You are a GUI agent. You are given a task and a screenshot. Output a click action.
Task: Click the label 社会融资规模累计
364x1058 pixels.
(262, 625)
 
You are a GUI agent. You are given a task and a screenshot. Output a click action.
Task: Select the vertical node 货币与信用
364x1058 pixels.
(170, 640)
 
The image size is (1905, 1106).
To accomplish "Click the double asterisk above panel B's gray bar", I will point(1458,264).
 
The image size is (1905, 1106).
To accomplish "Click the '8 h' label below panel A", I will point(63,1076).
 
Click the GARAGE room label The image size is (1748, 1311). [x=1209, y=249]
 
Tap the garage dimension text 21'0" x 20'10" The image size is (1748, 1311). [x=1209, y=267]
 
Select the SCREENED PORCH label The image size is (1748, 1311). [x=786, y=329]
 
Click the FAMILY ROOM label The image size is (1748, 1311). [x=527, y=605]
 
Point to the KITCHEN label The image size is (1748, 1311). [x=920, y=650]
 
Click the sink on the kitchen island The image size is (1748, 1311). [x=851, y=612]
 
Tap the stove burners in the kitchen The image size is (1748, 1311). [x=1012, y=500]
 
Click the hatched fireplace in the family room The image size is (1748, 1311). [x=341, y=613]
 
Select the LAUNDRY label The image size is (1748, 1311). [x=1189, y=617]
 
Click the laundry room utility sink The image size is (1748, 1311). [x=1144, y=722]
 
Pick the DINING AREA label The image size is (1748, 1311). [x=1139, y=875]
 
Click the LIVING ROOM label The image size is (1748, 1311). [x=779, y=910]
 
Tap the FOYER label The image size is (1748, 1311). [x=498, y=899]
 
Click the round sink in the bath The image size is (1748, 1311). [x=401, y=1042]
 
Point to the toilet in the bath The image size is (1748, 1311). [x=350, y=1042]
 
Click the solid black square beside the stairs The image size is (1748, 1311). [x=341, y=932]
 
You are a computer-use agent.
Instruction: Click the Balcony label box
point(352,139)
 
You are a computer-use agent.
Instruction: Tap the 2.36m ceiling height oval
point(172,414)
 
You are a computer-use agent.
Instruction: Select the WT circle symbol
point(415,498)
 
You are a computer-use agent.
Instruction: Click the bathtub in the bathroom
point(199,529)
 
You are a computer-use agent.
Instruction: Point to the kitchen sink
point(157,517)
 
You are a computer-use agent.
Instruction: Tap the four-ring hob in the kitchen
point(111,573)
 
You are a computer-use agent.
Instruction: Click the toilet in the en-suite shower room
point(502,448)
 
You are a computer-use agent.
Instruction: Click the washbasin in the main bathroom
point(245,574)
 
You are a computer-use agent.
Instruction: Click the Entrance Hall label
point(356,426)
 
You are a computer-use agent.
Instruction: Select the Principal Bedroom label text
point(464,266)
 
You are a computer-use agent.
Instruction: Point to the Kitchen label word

----------------------------------------

### THE PROBLEM
Please print, without changes, the records starting with the line that contains "Select the LAUNDRY" and going on through the line that contains "Click the round".

### RESPONSE TO THE EXERCISE
Select the LAUNDRY label The image size is (1748, 1311). [x=1189, y=617]
 
Click the laundry room utility sink The image size is (1748, 1311). [x=1144, y=722]
 
Pick the DINING AREA label The image size is (1748, 1311). [x=1139, y=875]
 
Click the LIVING ROOM label The image size is (1748, 1311). [x=779, y=910]
 
Tap the FOYER label The image size is (1748, 1311). [x=498, y=899]
 
Click the round sink in the bath The image size is (1748, 1311). [x=401, y=1042]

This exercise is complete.